[erlang-questions] Question about message passing paradigm

Edwin Fine erlang-questions_efine@REDACTED
Sun Jun 29 12:42:04 CEST 2008


I'm a bit of an Erlang newbie so the gurus may come up with something much
better than this, but I can think of these possible approaches:

   1. Create a gen_fsm that controls all the collections. The collections
   could be ETS tables or gen_servers wrapping ETS tables. Under normal use,
   messages are sent to the fsm to update the collections individually. When
   the time comes to require consistency across the collections, send a message
   to the fsm to get the collective state data. The fsm goes into a different
   state while it gathers the data. This state would reject requests to update
   the collections (or wait until the state changes), although reads would
   still be allowed.

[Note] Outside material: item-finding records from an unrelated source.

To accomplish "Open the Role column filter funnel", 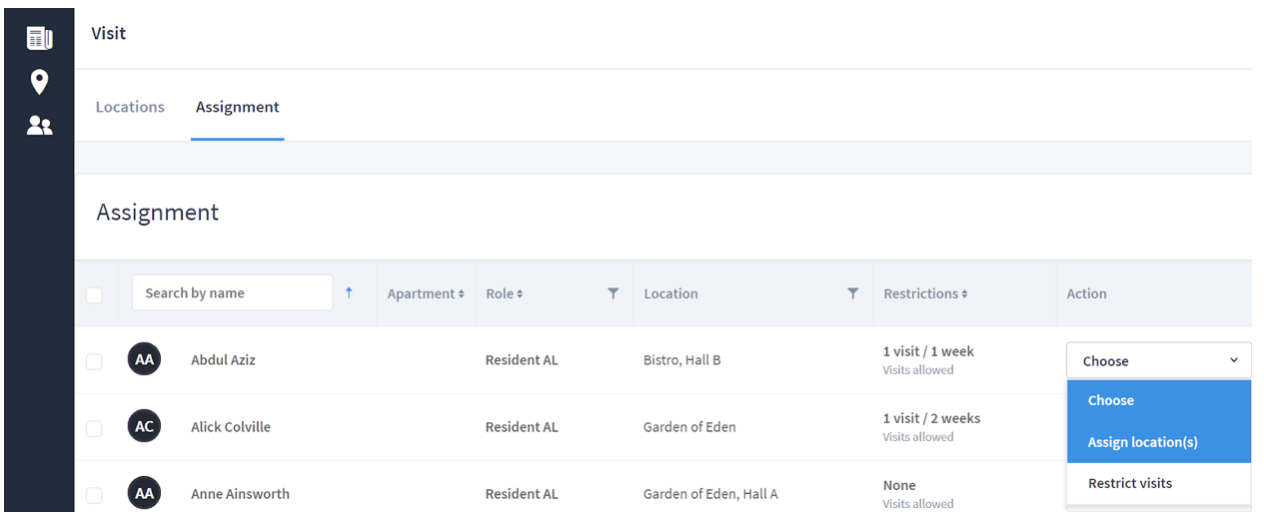I will [x=613, y=293].
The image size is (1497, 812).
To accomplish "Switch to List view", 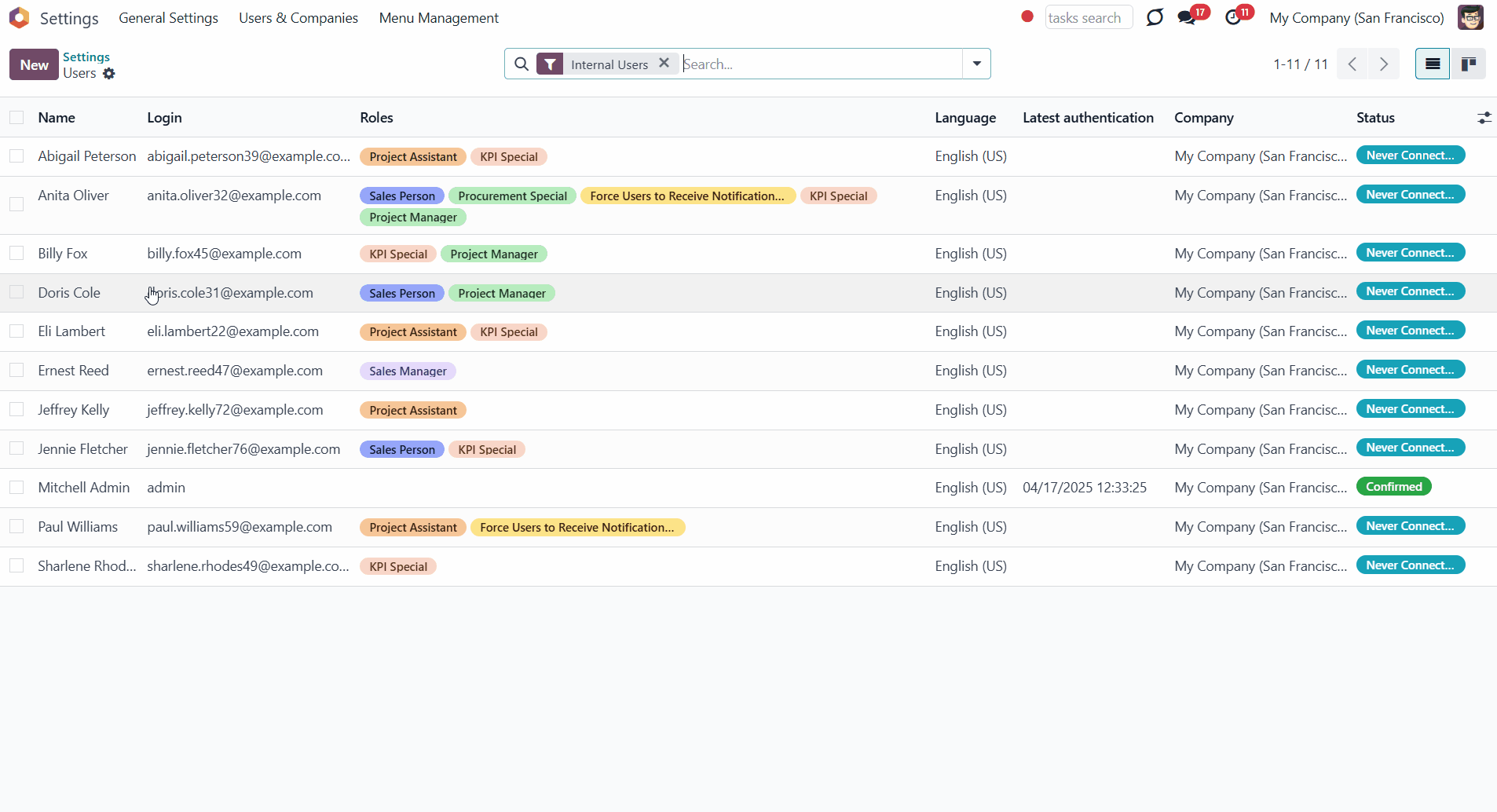I will (1433, 64).
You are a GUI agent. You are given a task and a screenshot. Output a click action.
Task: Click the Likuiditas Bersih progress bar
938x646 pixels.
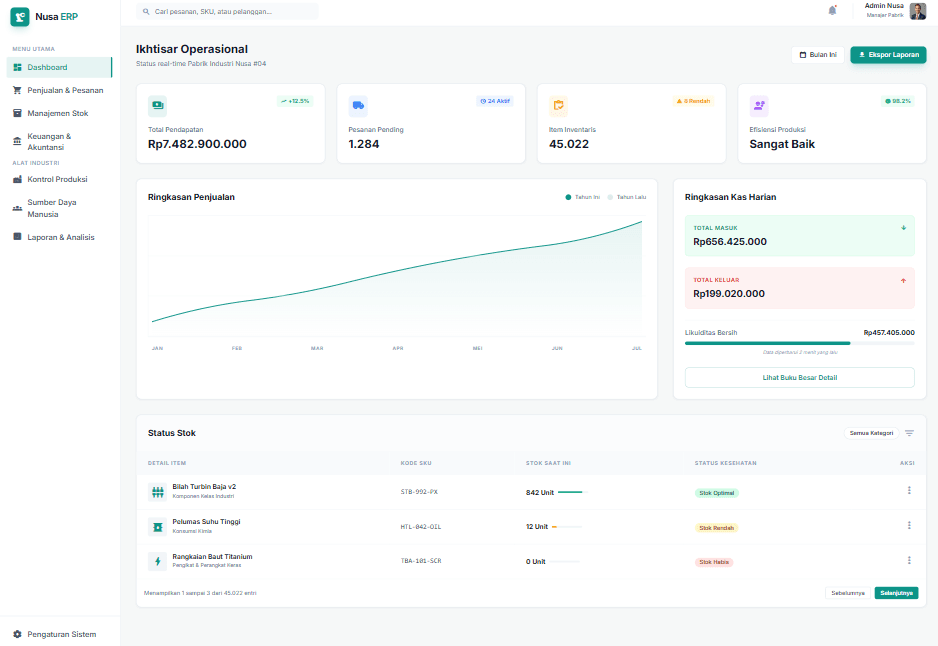click(x=799, y=343)
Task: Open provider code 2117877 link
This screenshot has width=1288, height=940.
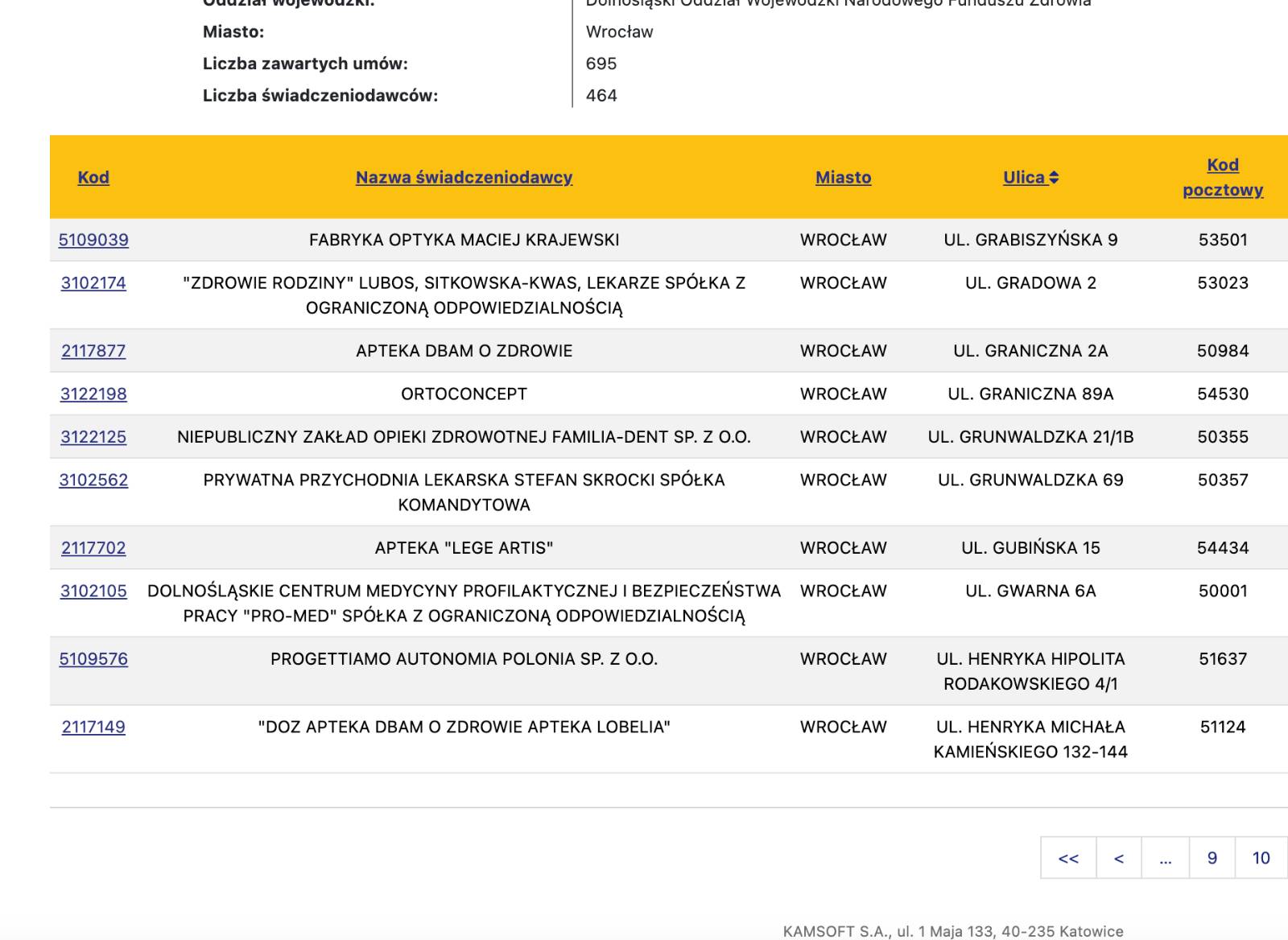Action: pos(93,351)
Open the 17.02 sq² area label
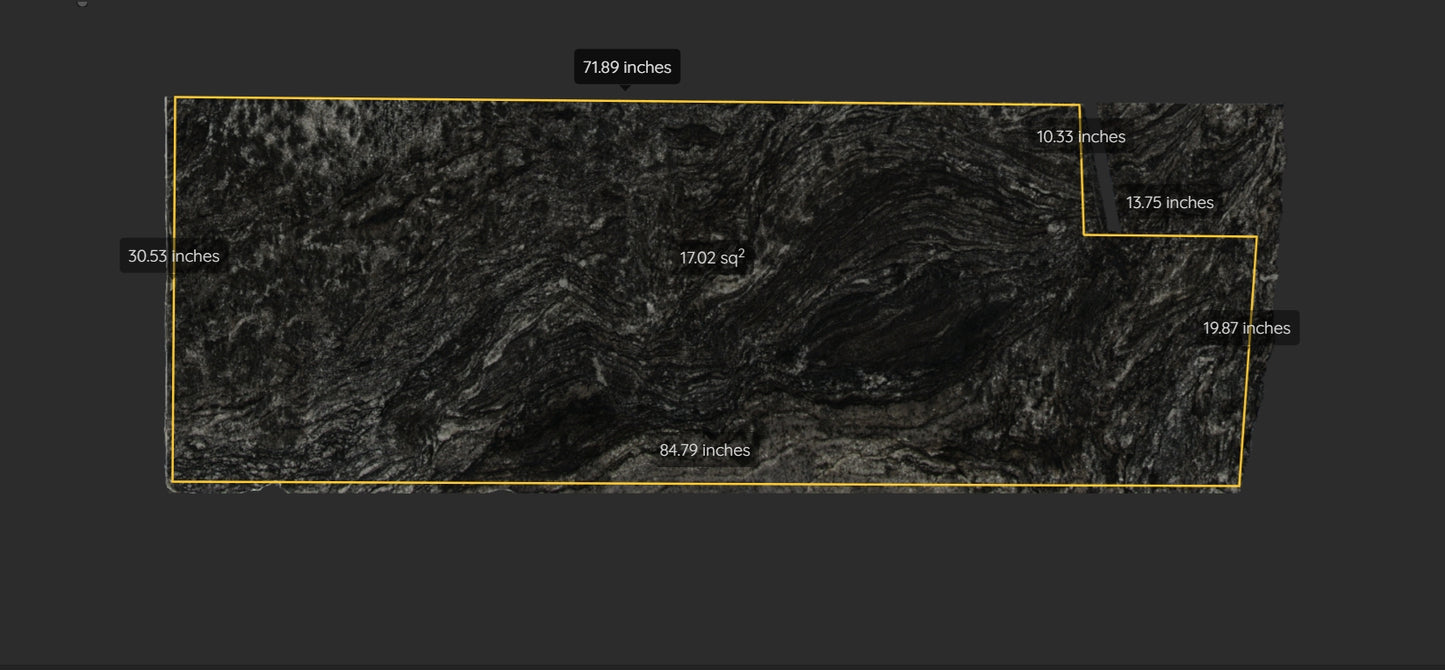The image size is (1445, 670). tap(711, 258)
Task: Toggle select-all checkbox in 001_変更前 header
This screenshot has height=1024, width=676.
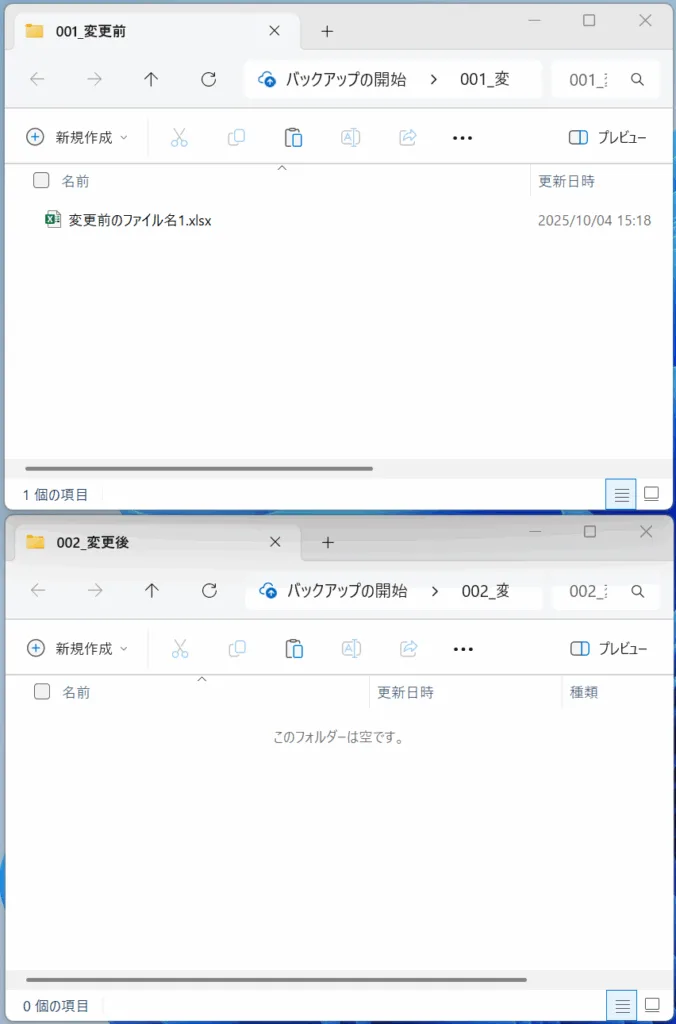Action: coord(41,181)
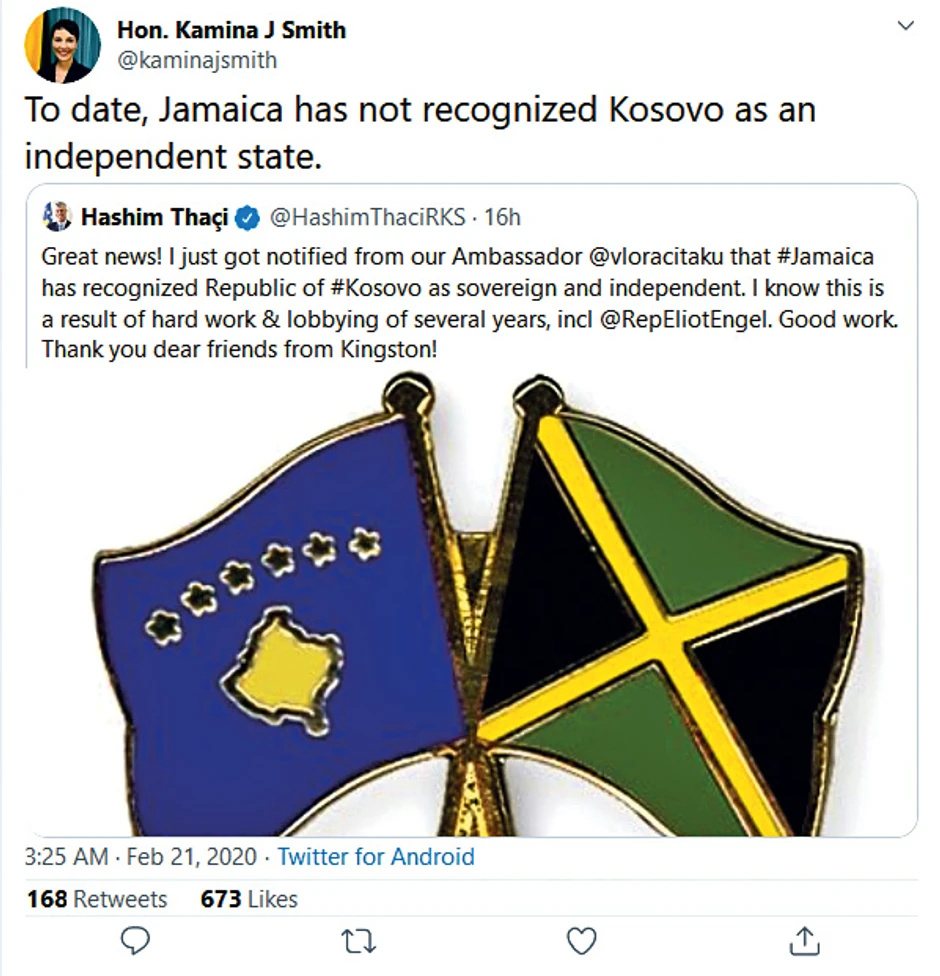Click Hashim Thaçi's small avatar
940x976 pixels.
(59, 216)

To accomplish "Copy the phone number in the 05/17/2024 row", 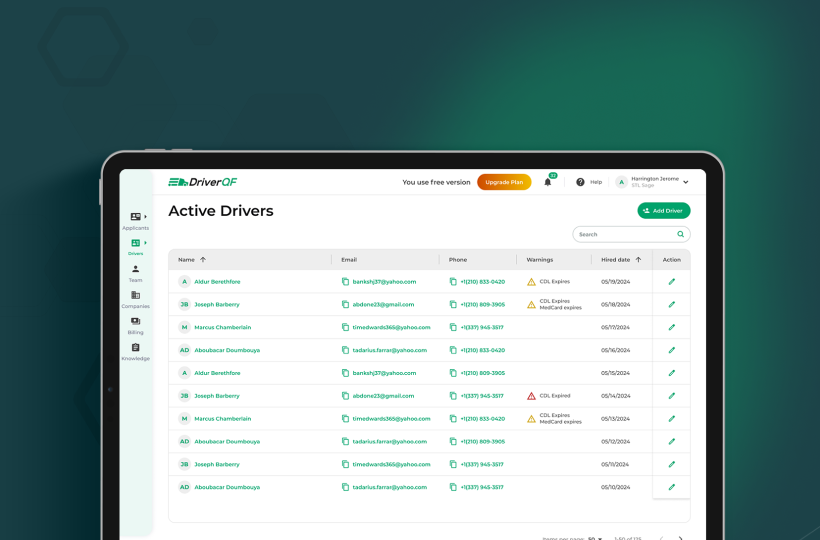I will click(x=453, y=327).
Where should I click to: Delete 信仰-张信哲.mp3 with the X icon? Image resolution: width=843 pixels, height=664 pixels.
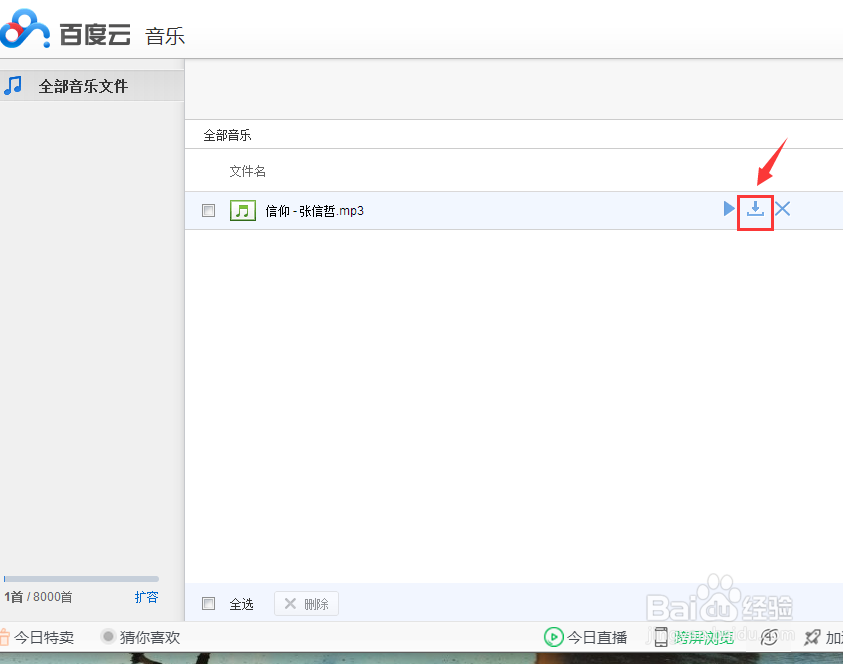782,209
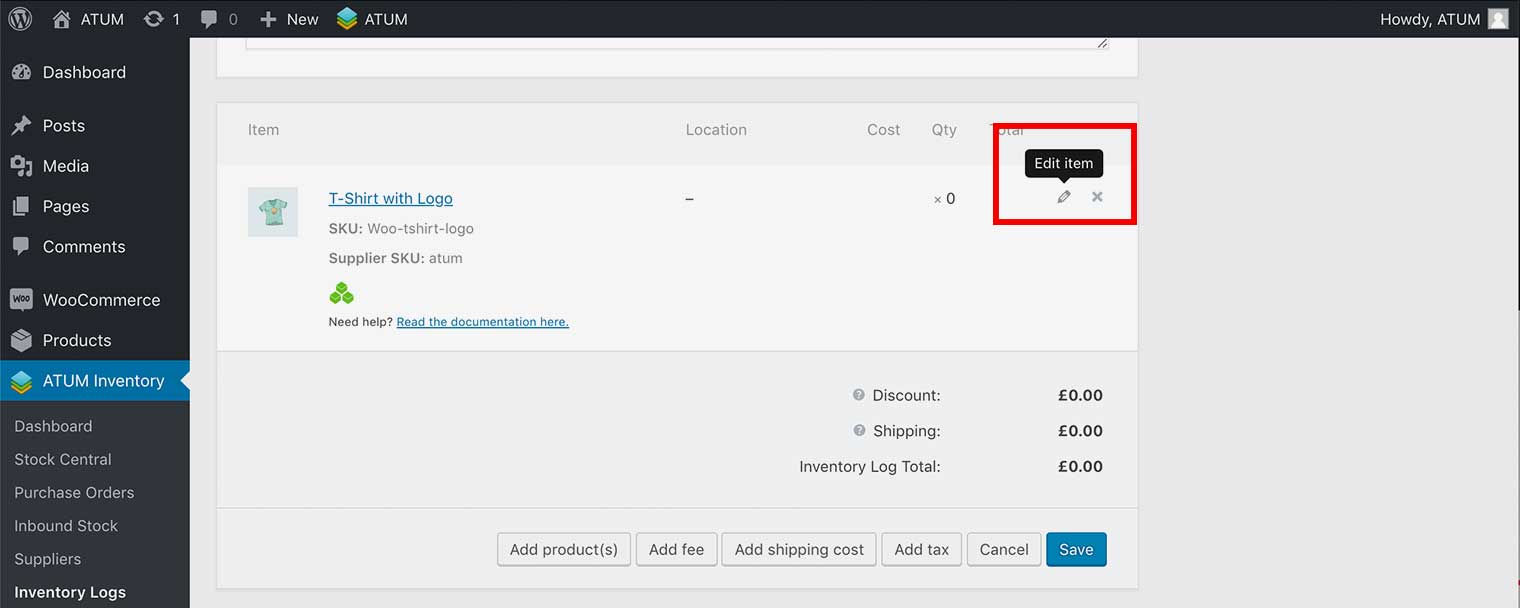Click the Discount help question icon
The height and width of the screenshot is (608, 1520).
(858, 395)
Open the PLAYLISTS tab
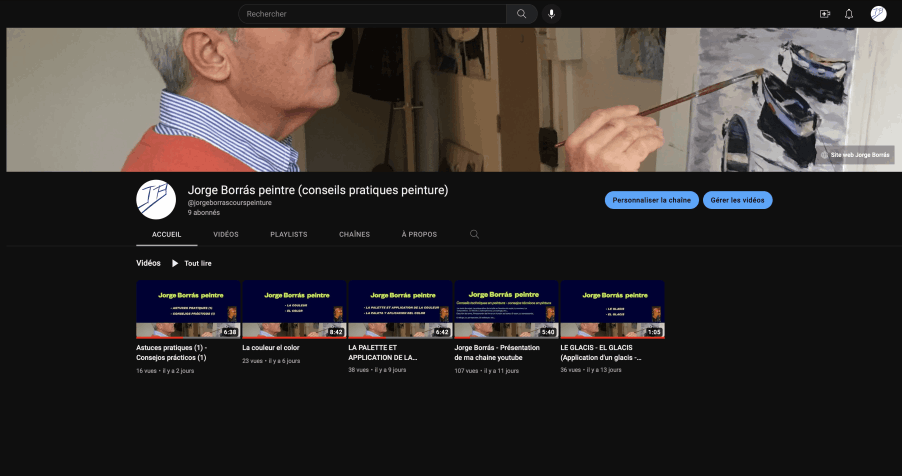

On getting the result, the state changes back to allow
   updates again.
   2. Create a memory-only Mnesia table for each collection, and use Mnesia
   transactions to get the multiple values atomically.
   3. Change the architecture of the current lock-oriented program to make
   better use of Erlang's features.

Hope this helps.

2008/6/29 Mike T <talmage.news@REDACTED>:

> Hello,
>
> I was not sure where best to post this and hope someone is able to
> help with this question.
>
> After being bitten by the pitfalls of lock-oriented multi threading I
> am interested in switching to message passing oriented concurrency.
>
> I have read that erlang has a per-process ordering guarantee (that is
> if A sends messages 1 and 2 to B 1 will arrive before 2 at B. However,
> there is no guarantee that messages from C and D will not be placed in
> between 1 and 2.
>
> So my question is this:
> In my current lock oriented program design I have threads dedicated to
> managing different collections and actions on those collections
> (hashmaps), lets call them A, B, C, and D. At several points in the
> program one thread needs to get data from the other collections and
> make a decision based on the collective state of the values it gathers
> form those other collections.
>
> An example situation would be A needing data from B, C, and D. In that
> case A would attempt to lock A, B, C, and D then gather the items it
> needs and release the lock.
>
> How would I accomplish this same task in a message passing manner?
>
> I had though of doing: A sends a message to B, C, and D asking for the
> data. However, B, C, and D may have each changed independently of each
> other by the time they receive the request for data and/or by the time
> they are able to send the message to A. So, how do you deal with
> situations like this in a message passing paradigm?